Named arguments: solutions, ideas [Was: Re: d assigns name Philosophy]

bearophile bearophileHUGS at
Fri May 1 05:36:30 PDT 2009

Andrei Alexandrescu:
> I'm not very sure. That would suggest using exceedingly common names 
> (the, on, go, do, be, and, use...) which are often imprecise because 
> they are used in a variety of contexts (hence their frequency). I often 
> prefer a word that has a precise meaning.

Some compromise can be found and adopted. I agree that using 2-letter names everywhere will cause troubles.
On the other hand there are name that are too much long and bad, for example the most used sort will probably be the SwartzSort that is too much long and difficult to write for me (I am so far unable to remember the correct spelling), so I'll probably have to use an alias, like keySort or ssort. I also use put/putr to print strings, because I use them all the time to debug, etc. Other examples exists in Phobos2.

Regarding the sort/SwartzSort of Phobos2, they can be merged into a single function template named "sort", you can tell it what algorithm to use giving the cmp or key function literal.

You can do that adding named arguments to templates too (not just adding to functions, as in C#).

Time ago I have shown here a problem regarding the implementation of named arguments in delegates/function pointers. Now I think this problem can be solved adding the names of the arguments too (and not just their type) to the type signature of the function/delegate. So the type system is able to tell them apart.
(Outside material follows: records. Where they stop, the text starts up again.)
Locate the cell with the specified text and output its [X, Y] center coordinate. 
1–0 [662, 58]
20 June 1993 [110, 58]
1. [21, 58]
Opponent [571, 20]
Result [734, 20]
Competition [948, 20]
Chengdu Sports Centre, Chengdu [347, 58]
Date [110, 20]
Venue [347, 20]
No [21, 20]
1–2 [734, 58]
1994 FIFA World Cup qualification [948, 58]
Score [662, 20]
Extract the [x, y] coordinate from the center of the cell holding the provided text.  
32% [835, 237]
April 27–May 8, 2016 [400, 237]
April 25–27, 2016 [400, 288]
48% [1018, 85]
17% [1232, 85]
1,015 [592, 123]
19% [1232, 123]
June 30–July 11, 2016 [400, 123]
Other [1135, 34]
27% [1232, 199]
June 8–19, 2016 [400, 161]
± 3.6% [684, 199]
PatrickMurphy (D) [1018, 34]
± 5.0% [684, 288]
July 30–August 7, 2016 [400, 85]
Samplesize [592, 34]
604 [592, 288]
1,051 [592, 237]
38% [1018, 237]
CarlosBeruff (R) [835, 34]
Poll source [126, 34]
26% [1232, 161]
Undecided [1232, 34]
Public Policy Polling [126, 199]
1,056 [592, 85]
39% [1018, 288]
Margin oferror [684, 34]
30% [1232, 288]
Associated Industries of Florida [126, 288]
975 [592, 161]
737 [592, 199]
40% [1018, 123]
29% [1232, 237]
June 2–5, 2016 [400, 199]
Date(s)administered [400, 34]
I think this solves the problem and allows to add named arguments in D2 (and there is no equivalent of run-time delegates/function pointers for templates, so there are no problems caused by this if you want to implement named arguments to templates).


Regarding named arguments (both of templates and functions) there is another small related idea/feature that may be added: a way to specify that you must use the name when you want to use a certain argument. So you are forced to write cmp:"..."  or key:"..." where you do the call (if a named argument has a default value then you can ignore it).
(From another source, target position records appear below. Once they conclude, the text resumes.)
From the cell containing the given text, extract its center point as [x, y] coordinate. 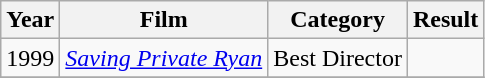
Best Director [338, 58]
Saving Private Ryan [164, 58]
Year [30, 20]
Result [445, 20]
Category [338, 20]
Film [164, 20]
1999 [30, 58]
Extract the [x, y] coordinate from the center of the cell holding the provided text.  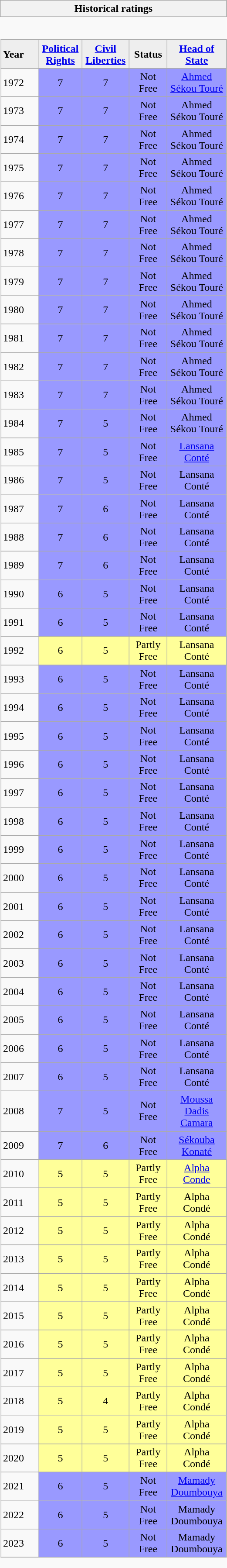
2008 [20, 1109]
Sékouba Konaté [197, 1143]
1974 [20, 139]
1987 [20, 507]
2018 [20, 1398]
2020 [20, 1454]
2004 [20, 989]
1976 [20, 196]
1984 [20, 423]
1972 [20, 82]
1999 [20, 848]
1998 [20, 819]
2021 [20, 1483]
Historical ratings [113, 9]
2002 [20, 932]
1997 [20, 791]
Year [20, 54]
2016 [20, 1341]
2007 [20, 1074]
2015 [20, 1313]
1988 [20, 536]
1992 [20, 649]
2023 [20, 1540]
1975 [20, 167]
1991 [20, 621]
2022 [20, 1511]
1982 [20, 366]
2012 [20, 1228]
1979 [20, 281]
Alpha Conde [197, 1171]
2003 [20, 961]
Political Rights [61, 54]
Status [148, 54]
2014 [20, 1284]
1994 [20, 706]
2010 [20, 1171]
2001 [20, 905]
2013 [20, 1257]
1978 [20, 253]
1977 [20, 224]
1973 [20, 111]
2017 [20, 1370]
2009 [20, 1143]
1990 [20, 593]
1993 [20, 678]
1996 [20, 762]
1981 [20, 337]
2019 [20, 1426]
2006 [20, 1046]
1983 [20, 394]
Head of State [197, 54]
2000 [20, 876]
Moussa Dadis Camara [197, 1109]
2005 [20, 1018]
1985 [20, 451]
1986 [20, 479]
4 [105, 1398]
1989 [20, 564]
1980 [20, 309]
1995 [20, 735]
2011 [20, 1200]
Civil Liberties [105, 54]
I don't know yet what syntax to use to do this. A first possible idea is to add "#" before the names of the arguments that you are forced to use named:

A function with two normal arguments, and two forced named arguments, where the second has a default value:
foo(int a, int b, int #c, int #d=1) { ... }

You can perform a call to foo() like this:
foo(1, 2, c:3)
foo(1, b:2, c:3)
foo(a:1, b:2, c:3)
foo(1, 2, c:3, d:4)

but not like this:
foo(1, 2, 3)
foo(1, 2, c:3, 4)
foo(1, 2, 3, d:4)
Because the names "b" and "c" must be given explicitly when they are used.

I don't know if this is overkill (something similar is used in the key/cmp arguments of Python3 sort()/sorted()).